EXPERIENCING AN AYURVEDIC MASSAGE
One of the joys of training in India is that you can experience many different types of massage at a very reasonable rate. We were surprised by the number of massage salons and shacks and whilst the massage may vary in quality, each one is an experience. You will get the idea of the variety of strokes used and how each massage is so different.
If your finances allow then it is worth having a full consultation with an Ayurvedic doctor followed by treatment at an Ayurvedic Health Centre.
The profile and lifestyle assessment supports our studies on the course by seeing it all ‘in action’ first-hand and gives a new insight into Ayurvedic medicine. My treatment included:
- Synchronised Ayurvedic Oil Massage (with two therapists)
- Ayurvedic Head Massage
- Shirodara (flow of oil on the forehead)
- Khizi Massage (bolus bag massage with herbal plant oils)
- Steam Bath
OUR TOP TIPS
So do we have any advice? Well, firstly, do explore this option. And if we do decide to train in India, then we suggest that you:
- Allow plenty of time to organise your visa – one of the most frustrating parts of the whole trip.
- Wear cool cotton clothing. Dress for comfort during the massage course.

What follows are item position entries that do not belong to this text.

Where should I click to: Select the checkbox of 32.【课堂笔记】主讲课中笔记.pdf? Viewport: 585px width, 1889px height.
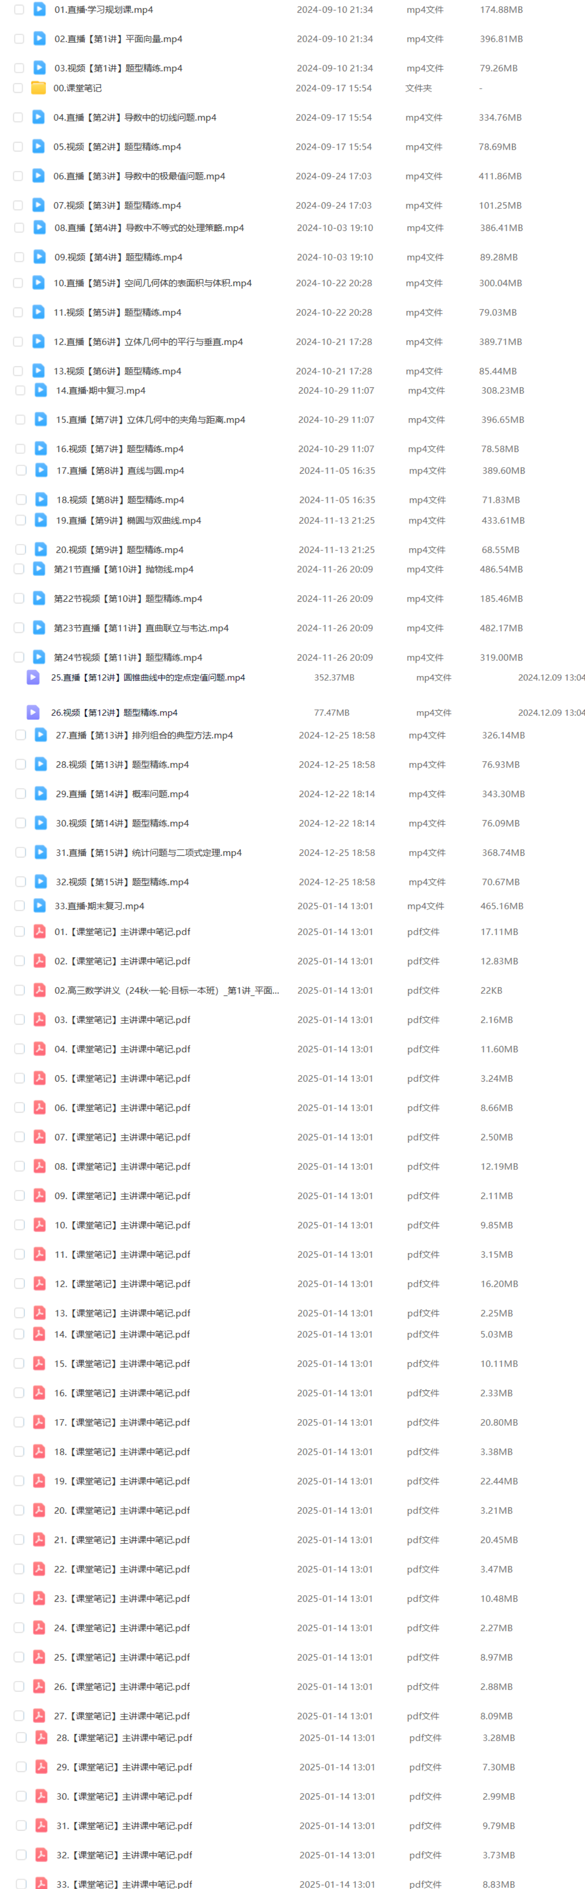pyautogui.click(x=21, y=1855)
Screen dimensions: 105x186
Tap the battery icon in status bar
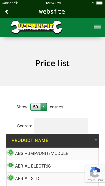click(100, 3)
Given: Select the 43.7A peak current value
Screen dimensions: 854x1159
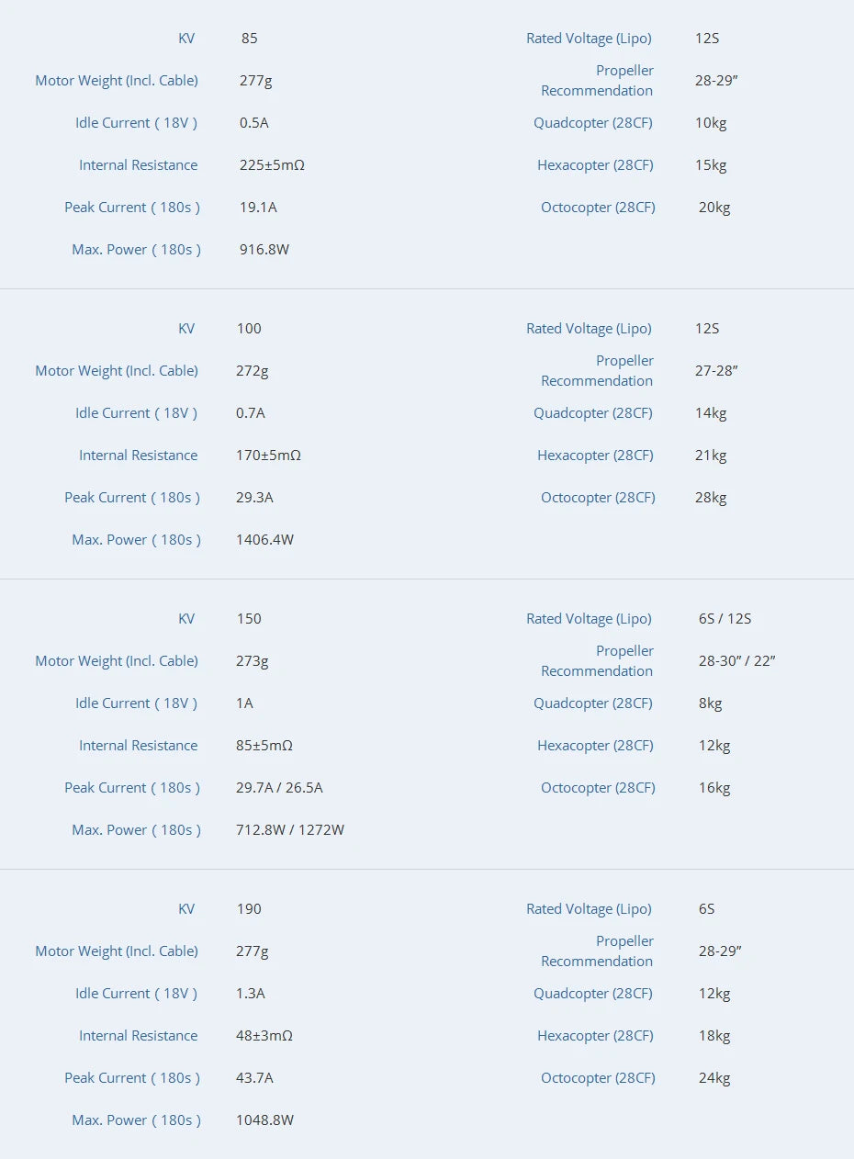Looking at the screenshot, I should 254,1078.

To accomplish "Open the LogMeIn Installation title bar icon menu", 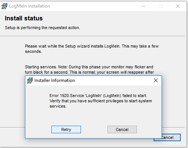I will 4,6.
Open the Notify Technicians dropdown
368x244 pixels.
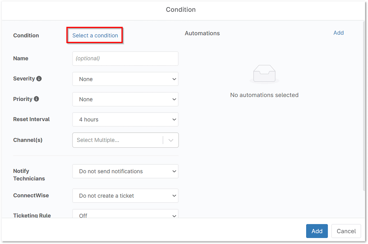point(125,171)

- Pack plenty of sunscreen, the sun is very hot and relentless especially at midday. Insect repellant is a must too.
- Eat in the traditional Goan beach shacks in the evening to enjoy the beautiful sunsets and cool evening breezes away from the crowds.
- Respect the hawkers and sellers. Whilst they can be persistent, we found that they were always really friendly. Our new ‘friends’ told us about their families and their lives and made our visit so memorable. If you are not interested then simply say ‘No thank you’ and then ignore them.
- Keep plenty of small change in your pockets for tips.
- Pack a torch – there are lots of powercuts.
- Take an extra memory card for your camera – so many sights to record.